Previously, we found that patients with comorbidity were often treated less aggressively, if alternative treatment strategies were available. Except for patients with a tumour with poor survival, comorbidity has an independent prognostic effect (Janssen-Heijnen ). This negative impact of comorbidity on survival of cancer might have several mechanisms: the increased risk of death due to the comorbid condition itself, more contra-indications for the cancer treatment, more indications for dose reduction and a higher rate of treatment-related complications such as infections and cardiovascular events.
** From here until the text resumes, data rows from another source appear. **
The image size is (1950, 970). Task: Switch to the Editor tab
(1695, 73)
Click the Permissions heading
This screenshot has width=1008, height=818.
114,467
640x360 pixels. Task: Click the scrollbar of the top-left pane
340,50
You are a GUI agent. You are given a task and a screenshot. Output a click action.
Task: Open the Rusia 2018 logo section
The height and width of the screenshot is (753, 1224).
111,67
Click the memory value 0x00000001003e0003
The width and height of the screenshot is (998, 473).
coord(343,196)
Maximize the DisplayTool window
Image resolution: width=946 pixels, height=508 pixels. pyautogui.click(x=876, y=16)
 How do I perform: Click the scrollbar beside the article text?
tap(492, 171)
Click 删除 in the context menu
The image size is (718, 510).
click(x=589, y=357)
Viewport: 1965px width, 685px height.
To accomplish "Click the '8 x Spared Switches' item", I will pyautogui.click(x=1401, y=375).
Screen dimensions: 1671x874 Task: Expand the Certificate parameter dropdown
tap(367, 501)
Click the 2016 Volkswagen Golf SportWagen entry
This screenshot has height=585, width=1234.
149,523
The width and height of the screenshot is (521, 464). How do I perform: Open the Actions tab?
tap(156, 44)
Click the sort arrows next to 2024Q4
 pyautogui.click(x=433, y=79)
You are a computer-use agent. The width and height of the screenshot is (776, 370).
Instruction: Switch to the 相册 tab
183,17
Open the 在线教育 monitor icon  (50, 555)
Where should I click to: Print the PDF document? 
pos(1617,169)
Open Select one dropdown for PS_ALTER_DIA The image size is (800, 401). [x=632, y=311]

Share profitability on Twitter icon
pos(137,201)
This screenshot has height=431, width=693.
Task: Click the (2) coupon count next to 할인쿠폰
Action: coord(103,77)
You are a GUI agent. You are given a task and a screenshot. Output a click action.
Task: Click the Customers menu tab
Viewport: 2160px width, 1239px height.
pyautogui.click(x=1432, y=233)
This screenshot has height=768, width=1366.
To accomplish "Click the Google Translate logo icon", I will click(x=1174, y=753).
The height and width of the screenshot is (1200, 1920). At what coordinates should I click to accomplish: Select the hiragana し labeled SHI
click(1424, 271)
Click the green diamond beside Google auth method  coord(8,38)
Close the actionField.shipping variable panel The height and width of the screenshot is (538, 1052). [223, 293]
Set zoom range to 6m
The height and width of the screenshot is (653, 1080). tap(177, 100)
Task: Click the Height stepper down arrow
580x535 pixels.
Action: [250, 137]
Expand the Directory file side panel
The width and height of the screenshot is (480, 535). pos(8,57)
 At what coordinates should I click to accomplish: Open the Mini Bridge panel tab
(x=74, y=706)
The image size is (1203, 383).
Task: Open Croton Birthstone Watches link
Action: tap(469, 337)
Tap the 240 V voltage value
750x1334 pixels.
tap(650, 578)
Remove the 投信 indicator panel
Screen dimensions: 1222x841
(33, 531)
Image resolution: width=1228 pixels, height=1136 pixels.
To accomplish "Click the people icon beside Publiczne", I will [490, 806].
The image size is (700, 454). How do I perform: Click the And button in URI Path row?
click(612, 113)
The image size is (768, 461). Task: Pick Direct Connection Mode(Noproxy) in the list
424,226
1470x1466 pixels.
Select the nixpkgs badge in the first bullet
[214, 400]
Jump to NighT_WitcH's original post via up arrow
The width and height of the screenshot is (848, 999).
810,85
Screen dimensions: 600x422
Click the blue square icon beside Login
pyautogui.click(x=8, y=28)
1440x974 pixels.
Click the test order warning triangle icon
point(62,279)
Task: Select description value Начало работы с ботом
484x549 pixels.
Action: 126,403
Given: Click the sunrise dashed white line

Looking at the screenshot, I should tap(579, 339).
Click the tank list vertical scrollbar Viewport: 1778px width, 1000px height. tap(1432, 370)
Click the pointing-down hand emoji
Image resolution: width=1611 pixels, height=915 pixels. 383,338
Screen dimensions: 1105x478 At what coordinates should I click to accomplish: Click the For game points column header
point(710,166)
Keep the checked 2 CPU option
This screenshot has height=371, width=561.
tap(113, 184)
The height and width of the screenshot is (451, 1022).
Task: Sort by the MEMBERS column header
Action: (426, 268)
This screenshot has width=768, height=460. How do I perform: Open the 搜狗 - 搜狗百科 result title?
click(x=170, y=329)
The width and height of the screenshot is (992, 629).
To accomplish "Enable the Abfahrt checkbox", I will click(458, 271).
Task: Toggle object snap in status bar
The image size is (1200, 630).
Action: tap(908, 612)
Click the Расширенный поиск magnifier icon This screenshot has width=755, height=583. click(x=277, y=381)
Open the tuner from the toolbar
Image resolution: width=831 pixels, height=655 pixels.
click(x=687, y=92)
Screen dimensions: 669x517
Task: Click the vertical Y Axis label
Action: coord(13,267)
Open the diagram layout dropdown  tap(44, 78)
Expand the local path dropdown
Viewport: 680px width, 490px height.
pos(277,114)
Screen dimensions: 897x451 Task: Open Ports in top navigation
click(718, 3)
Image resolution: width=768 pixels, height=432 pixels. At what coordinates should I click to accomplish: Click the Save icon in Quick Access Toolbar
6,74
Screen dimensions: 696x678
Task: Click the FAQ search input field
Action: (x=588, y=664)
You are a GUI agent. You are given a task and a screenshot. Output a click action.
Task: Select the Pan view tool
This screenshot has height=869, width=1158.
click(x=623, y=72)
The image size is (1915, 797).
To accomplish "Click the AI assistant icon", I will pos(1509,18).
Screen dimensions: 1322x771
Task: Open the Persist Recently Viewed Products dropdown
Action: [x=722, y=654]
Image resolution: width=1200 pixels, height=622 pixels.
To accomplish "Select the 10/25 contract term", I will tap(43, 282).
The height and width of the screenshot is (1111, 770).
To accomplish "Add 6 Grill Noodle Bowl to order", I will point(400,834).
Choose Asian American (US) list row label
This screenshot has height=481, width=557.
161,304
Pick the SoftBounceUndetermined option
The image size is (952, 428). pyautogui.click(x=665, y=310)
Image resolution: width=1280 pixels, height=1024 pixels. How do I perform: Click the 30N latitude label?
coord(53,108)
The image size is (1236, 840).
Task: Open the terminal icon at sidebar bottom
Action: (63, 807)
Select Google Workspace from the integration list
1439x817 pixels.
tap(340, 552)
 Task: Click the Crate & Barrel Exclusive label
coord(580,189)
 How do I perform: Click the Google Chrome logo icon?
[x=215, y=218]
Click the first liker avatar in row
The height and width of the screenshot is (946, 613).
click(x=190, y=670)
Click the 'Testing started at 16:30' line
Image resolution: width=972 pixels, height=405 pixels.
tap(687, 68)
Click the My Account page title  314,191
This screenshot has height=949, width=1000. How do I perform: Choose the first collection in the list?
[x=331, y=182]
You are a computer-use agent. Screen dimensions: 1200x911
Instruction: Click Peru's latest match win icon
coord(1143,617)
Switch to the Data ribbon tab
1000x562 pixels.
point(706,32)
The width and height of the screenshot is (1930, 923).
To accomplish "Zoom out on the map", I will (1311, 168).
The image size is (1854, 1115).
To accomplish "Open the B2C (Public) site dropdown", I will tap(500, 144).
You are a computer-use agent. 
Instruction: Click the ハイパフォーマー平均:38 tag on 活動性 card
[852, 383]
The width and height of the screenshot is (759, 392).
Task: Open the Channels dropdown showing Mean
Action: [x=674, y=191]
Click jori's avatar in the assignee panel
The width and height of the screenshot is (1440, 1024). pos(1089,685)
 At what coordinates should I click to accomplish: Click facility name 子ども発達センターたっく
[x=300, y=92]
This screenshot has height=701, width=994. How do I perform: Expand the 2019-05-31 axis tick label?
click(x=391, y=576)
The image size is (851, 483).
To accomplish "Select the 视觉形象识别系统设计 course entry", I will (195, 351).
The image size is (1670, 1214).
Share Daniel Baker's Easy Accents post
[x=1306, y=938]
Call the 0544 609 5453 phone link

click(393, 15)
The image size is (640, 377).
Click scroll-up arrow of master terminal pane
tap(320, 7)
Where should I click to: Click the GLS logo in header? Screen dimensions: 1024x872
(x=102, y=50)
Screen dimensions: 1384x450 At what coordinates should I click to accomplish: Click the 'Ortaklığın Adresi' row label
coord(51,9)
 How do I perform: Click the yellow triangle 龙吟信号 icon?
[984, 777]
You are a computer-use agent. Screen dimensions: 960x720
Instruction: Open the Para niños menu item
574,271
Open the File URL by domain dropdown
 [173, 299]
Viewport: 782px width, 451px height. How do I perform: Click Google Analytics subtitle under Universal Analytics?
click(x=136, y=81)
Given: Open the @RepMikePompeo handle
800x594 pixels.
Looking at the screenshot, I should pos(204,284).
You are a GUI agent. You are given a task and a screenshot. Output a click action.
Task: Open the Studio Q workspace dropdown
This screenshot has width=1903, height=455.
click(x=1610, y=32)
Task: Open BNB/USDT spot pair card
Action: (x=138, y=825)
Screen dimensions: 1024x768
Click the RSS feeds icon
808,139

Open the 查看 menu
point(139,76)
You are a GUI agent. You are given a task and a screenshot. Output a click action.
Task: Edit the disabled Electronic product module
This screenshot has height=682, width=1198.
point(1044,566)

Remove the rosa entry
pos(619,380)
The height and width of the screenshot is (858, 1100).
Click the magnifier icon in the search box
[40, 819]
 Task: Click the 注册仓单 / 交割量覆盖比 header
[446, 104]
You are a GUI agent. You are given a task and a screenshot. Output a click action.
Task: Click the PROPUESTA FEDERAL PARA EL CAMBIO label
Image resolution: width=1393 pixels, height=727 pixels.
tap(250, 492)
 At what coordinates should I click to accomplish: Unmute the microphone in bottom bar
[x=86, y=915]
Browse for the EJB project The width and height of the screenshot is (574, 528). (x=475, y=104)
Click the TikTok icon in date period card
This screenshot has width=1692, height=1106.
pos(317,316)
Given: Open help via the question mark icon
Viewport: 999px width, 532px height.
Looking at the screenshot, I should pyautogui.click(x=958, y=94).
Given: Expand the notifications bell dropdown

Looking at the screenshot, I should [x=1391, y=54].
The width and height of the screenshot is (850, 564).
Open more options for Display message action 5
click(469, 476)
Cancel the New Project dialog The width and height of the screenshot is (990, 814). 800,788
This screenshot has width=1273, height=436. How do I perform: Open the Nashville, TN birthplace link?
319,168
In several of our recent studies, the adverse effects of comorbidity on survival appeared to be independent of treatment, so less aggressive treatment could not (fully) account for the observed differences in survival between patients with and without comorbidity (Post ; Lemmens ; Louwman ; van Spronsen ; Houterman ). As SES represents a combination of lifestyle, health, and risk of suboptimal treatment, cancer patients with comorbidity could also (partly) explain the poorer prognosis. Although an in-depth study remains necessary to reveal whether stage at diagnosis and treatment contributed to the SES gradient in survival, also for longer survival periods, our preliminary analyses demonstrated a clear gradient in 1-year survival rates, which could partly be attributed to comorbidity.

Our study shows considerable variation in comorbidity by tumour type and a higher risk of concomitant disease among patients from lower SES. Given the aetiology of the type of tumours as well as the aetiology of the concomitant diseases that occur more frequently among patients from low SES background, a lot can probably be gained from preventive measures related to lifestyle (such as smoking and obesity). Considering survival is worse for patients of low SES, our results stress the need for reduction of socioeconomic differences in health.